▶ [REQUIRED WORK]
1. Name each kind of fatty made in the tailgate fatties thread, one per line.
2. Copy the rows word for word, from their very first line through the line that contains "coordinates (2181, 1226).".

▶ [PROVIDED PASSAGE]
# # #

# First time Fatties for the tailgate!  QView



## qdog (Oct 24, 2010)

Well finally got around to making some fatties.  I decided to take the smoker down to the tailgate and treat the gang to some fatties and ABT’s.  No one had heard of either other than my buddies wife who said she had seen the fatties on TV sometime. 
I rolled out all the meat prior and put into the fridge for a few hours.

3 reg Jimmy Dean 1 Sage and 1 Hamburger
First up the Pizza


And the first time rolling it up!  Really pretty easy

Then the Chili Dog


Bacon Cheese Burger…with hamburger


The Ruben

And the Breakfast
 
I tossed these into the fridge and started on the bacon weave.


And finally all wrapped an ready for the game!

Did up some quick ABT’s

Wrapped in bacon and tossed in the fridge.


----------



## bmudd14474 (Oct 24, 2010)

Talking about jumping in feet first. Way to start out. Cant wait to see the results.


----------



## squirrel (Oct 24, 2010)

Very nice! Man, you should of saved that for the throwdown! Your weave is perfect too.


----------



## realtorterry (Oct 24, 2010)

If you get a chance ( they go fast ) how bout an inside finish shot:)


----------



## harley (Oct 24, 2010)

I like everything but the sweatshirt!!!


----------



## qdog (Oct 24, 2010)

bmudd14474 said:


> Talking about jumping in feet first. Way to start out. Cant wait to see the results.


No kidding my bride thought I was crazy when she asked what i needed and told her 5 lbs of bacon!

 


Squirrel said:


> Very nice! Man, you should of saved that for the throwdown! Your weave is perfect too.


Thanks Squirrel!  I have another one in the works for that!  The weave is pretty easy to pull off once you actually try it :)

 


realtorterry said:


> If you get a chance ( they go fast ) how bout an inside finish shot:)


Man I got caught up in the momoment and never took a "gut" shot....pretty disappointed in myself for forgetting the money shot :(


 


Harley said:


> I like everything but the sweatshirt!!!


Good WIN for ISU man didn't see that coming!

Ok so to finish up what I started.....

Off to the tailgate!  Had the WSM set up and ready to go in about 40 minutes



Tossed the goodies on!





The fellas getting the tailgate set up...



And let her go for about 3 hours









Here are couple done ones and unfortunately I didn’t get around to taking any more pics as we started to devour!  But the crowd loved them all.  The Pizza was the slight favorite with the Rueben up there as well.

I did the breakfast one on the Weber Performer this morning and man it was tasty on a Croissant.    Cooked much faster as the temp was around 400!

Thanks for looking will be doing my throw down one this week at some point!
Cheers Jeff


----------



## thebarbequeen (Oct 24, 2010)

Nicely done!!   Your tailgating friends are very lucky people!


----------



## mballi3011 (Oct 24, 2010)

Man those are some good looking FATTIES. Now doesn't anyone remember about the throwdown this month is the fattie. It's like everyone is making some fatties and maybe there's alot of entries this month too.


----------



## sqwib (Oct 26, 2010)

Quite impressive and you make it look so easy.

# # #

Rows on where targets show up:
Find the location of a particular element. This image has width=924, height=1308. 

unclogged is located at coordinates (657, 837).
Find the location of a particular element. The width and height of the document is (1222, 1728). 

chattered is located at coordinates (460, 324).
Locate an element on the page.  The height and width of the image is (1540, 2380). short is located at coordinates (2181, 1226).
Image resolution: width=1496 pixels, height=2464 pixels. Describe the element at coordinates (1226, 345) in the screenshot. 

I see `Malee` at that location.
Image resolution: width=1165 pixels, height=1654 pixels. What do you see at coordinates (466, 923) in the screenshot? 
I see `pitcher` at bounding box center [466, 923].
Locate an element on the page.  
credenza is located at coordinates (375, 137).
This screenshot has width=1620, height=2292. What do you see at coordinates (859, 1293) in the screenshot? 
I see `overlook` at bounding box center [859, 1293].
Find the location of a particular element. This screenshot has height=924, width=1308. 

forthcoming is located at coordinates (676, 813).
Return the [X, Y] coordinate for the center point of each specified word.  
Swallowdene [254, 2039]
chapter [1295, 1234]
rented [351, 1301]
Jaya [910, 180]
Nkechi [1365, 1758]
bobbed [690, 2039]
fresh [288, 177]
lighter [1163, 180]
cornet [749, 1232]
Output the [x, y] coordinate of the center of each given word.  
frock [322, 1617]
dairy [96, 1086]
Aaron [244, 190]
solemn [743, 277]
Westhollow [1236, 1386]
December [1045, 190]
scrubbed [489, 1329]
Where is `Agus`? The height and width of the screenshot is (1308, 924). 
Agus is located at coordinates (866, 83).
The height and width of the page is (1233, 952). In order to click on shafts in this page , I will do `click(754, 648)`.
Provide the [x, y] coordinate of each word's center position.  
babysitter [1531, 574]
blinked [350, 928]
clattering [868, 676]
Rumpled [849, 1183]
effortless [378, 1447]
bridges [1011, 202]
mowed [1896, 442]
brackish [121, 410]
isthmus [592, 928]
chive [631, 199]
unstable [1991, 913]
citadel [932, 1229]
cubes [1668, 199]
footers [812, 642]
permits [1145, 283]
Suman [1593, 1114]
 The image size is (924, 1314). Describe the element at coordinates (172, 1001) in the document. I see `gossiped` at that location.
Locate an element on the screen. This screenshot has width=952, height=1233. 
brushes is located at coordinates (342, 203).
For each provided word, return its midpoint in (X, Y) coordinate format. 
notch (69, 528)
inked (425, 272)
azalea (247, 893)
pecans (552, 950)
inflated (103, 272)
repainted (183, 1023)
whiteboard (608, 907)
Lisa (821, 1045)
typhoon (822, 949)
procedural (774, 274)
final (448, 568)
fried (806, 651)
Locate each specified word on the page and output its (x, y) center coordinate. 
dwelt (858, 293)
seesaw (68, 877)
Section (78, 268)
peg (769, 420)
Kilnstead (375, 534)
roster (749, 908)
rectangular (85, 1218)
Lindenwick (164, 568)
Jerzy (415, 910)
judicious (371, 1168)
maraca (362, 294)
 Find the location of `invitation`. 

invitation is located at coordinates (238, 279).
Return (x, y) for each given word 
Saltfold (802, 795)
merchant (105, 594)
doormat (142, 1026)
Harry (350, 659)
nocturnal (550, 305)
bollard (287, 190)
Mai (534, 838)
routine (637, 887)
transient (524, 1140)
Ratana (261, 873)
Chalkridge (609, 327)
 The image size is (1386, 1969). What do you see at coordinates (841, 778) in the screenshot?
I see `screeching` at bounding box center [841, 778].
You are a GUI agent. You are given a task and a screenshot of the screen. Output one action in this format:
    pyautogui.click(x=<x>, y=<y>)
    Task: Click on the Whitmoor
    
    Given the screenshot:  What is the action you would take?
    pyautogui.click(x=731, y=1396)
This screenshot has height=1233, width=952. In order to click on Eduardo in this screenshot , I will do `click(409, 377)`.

# # #

▶ [TASK-BY-TASK ANSWERS]
1.
Pizza
Chili Dog
Bacon Cheese Burger
Ruben
Breakfast

2.
Find the location of a particular element. This image has width=924, height=1308. 

unclogged is located at coordinates (657, 837).
Find the location of a particular element. The width and height of the document is (1222, 1728). 

chattered is located at coordinates (460, 324).
Locate an element on the page.  The height and width of the image is (1540, 2380). short is located at coordinates (2181, 1226).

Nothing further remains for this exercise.